Your instructions:
Output, please, exactly those lines of the listing that come before the line with "Open Platform Fee info icon", along with that line itself.

Dataset:
####################

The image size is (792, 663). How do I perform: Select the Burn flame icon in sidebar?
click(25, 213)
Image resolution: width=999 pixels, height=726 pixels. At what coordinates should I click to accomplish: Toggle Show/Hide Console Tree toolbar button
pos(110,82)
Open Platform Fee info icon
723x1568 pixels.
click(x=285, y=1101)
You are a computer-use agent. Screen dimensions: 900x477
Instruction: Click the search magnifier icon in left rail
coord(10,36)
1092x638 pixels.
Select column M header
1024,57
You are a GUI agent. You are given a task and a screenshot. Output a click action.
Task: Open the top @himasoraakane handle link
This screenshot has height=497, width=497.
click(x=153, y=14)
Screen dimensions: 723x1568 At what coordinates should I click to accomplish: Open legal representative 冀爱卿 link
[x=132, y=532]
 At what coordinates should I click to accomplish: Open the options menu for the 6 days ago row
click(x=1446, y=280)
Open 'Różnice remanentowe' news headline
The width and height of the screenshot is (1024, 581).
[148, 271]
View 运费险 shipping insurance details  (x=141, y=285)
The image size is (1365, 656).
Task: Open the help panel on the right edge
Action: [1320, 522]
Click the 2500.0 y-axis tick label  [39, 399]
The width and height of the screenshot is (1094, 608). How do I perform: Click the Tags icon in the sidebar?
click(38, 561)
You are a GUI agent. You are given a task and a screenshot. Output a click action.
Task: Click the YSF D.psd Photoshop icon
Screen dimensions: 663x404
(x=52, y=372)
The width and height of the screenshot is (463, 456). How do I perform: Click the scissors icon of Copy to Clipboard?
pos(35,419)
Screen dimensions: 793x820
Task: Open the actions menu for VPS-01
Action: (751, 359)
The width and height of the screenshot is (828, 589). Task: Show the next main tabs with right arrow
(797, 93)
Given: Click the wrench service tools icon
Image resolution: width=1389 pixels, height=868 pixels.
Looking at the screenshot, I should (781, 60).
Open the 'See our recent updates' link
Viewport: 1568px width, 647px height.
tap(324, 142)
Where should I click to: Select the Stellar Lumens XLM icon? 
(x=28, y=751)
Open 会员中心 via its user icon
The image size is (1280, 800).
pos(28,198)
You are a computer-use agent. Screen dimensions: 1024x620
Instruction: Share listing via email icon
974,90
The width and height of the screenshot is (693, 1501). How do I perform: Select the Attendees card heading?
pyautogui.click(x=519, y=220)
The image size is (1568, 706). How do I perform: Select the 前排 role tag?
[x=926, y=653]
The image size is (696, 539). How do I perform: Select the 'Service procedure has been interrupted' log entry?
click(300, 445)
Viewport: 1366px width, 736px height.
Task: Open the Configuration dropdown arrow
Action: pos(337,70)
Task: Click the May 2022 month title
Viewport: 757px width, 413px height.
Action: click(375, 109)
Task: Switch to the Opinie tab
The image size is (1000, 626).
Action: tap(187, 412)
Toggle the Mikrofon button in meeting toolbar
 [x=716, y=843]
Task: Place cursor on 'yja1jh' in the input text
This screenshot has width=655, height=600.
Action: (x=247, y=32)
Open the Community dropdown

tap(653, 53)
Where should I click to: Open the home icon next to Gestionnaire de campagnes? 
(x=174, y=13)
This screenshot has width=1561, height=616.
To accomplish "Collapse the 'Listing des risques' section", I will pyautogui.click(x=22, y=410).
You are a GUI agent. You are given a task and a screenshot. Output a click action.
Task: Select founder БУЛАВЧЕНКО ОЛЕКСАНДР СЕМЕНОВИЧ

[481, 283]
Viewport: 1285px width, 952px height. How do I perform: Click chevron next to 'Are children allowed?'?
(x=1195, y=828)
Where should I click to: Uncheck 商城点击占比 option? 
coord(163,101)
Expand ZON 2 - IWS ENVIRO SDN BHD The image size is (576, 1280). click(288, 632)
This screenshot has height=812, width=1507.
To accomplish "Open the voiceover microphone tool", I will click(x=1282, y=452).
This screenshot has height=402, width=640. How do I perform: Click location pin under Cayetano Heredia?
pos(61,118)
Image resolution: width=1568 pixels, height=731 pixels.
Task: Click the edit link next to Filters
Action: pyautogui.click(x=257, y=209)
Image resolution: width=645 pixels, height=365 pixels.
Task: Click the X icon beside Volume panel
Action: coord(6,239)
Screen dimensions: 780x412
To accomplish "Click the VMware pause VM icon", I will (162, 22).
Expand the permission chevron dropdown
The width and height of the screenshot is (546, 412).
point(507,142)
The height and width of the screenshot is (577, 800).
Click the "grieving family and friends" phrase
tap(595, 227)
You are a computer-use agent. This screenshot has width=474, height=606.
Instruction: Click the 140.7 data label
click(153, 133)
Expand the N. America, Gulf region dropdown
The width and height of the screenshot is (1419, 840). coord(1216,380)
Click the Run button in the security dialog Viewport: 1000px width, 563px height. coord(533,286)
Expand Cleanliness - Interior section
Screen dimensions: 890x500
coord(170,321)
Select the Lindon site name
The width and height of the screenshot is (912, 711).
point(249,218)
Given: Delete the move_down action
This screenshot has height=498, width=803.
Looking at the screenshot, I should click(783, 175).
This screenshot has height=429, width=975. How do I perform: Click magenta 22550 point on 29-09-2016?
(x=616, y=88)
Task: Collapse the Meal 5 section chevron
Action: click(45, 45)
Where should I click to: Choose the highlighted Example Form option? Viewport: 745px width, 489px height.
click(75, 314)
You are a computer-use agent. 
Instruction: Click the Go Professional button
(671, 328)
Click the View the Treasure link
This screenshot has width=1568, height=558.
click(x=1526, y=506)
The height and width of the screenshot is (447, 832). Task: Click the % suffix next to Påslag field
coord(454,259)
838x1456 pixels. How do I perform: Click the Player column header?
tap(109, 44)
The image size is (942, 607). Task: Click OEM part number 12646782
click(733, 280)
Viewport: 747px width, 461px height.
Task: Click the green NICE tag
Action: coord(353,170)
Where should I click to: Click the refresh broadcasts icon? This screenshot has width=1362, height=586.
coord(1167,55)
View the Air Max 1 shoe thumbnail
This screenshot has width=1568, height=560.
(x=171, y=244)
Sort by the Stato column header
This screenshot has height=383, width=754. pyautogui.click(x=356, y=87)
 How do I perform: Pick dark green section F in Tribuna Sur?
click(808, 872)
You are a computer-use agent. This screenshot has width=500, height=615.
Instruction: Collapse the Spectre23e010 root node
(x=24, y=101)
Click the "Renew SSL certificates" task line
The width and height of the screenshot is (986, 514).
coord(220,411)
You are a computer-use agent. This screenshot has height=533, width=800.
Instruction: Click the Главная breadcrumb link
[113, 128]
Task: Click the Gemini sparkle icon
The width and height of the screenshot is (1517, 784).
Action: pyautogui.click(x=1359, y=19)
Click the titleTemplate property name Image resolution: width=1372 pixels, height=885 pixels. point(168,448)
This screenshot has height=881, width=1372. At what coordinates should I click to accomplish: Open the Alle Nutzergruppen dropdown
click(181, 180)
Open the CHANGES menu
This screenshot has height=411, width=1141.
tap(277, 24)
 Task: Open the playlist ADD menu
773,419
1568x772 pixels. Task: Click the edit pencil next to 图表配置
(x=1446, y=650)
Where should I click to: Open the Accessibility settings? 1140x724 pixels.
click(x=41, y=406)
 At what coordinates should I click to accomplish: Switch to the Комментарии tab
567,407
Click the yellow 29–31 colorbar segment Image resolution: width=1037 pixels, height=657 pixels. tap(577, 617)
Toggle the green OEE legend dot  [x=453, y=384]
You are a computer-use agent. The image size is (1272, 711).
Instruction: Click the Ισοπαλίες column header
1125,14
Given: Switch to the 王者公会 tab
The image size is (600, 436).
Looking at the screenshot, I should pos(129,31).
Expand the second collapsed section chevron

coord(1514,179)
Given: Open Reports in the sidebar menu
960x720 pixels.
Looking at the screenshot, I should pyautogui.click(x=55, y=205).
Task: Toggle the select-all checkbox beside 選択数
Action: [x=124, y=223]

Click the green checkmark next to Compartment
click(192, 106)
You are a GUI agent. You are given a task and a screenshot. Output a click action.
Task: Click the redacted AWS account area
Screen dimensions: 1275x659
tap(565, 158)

####################

Response box:
The image size is (792, 663). How do I perform: Select the Burn flame icon in sidebar?
click(25, 213)
Image resolution: width=999 pixels, height=726 pixels. At what coordinates should I click to accomplish: Toggle Show/Hide Console Tree toolbar button
pos(110,82)
Open Platform Fee info icon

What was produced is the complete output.